EXERCISE DESCRIPTION: How many of the lines below contain "will"? Reply with only that figure.

[EXCERPTED RECORDS — start]

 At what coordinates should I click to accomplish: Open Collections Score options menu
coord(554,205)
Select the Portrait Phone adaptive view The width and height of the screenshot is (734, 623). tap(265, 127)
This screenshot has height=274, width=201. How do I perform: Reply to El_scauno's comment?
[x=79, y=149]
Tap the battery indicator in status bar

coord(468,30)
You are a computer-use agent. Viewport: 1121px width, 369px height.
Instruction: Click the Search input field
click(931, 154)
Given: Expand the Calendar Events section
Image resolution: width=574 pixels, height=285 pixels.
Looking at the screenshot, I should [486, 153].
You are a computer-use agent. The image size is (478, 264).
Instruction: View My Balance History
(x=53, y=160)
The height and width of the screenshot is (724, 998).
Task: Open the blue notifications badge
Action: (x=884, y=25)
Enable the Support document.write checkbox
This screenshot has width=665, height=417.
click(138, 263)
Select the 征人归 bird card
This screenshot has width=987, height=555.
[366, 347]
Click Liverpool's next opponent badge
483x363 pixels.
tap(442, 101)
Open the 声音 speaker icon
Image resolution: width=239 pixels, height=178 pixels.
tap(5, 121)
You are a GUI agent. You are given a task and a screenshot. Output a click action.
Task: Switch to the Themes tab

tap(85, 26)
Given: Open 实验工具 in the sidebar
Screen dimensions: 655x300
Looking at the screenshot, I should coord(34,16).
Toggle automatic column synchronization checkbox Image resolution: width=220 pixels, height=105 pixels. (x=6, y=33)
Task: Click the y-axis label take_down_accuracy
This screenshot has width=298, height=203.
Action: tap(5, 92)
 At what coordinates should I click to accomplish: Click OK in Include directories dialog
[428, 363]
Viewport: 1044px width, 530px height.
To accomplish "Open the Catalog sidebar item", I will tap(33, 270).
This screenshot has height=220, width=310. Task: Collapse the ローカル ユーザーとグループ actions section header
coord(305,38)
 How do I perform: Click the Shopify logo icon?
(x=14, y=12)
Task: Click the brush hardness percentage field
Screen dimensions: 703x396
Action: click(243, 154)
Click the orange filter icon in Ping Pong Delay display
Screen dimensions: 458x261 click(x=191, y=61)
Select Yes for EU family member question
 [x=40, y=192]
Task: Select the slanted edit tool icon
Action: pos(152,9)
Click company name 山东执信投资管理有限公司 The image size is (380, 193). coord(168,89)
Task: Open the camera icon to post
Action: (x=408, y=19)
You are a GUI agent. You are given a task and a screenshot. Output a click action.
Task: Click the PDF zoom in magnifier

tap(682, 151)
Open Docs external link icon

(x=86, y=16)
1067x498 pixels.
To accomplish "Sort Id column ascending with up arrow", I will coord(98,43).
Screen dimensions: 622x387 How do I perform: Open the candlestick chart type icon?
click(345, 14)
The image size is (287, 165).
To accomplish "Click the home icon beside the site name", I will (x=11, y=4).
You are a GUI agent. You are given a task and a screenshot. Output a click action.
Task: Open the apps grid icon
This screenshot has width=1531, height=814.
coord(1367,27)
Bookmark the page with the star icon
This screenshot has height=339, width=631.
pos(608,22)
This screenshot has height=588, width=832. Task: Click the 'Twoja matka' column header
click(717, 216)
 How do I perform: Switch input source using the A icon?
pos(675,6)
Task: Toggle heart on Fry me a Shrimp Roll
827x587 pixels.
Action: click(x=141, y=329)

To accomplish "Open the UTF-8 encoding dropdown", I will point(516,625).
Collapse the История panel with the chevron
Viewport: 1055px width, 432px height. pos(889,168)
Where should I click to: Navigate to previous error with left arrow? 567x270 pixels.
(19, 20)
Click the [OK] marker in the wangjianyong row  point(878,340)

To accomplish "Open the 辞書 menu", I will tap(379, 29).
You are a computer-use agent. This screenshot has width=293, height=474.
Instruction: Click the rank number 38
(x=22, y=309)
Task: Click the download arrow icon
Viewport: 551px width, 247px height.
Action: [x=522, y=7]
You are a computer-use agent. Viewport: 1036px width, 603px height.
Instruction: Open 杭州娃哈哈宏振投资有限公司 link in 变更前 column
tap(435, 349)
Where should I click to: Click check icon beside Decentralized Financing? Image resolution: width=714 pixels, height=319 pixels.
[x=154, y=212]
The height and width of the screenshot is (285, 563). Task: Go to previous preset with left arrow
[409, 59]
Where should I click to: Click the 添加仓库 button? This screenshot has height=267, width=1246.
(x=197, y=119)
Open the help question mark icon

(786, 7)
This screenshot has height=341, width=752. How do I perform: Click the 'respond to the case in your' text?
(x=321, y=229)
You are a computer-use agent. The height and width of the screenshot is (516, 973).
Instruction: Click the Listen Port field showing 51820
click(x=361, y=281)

[EXCERPTED RECORDS — finish]

SOLUTION TO THIS TASK: 5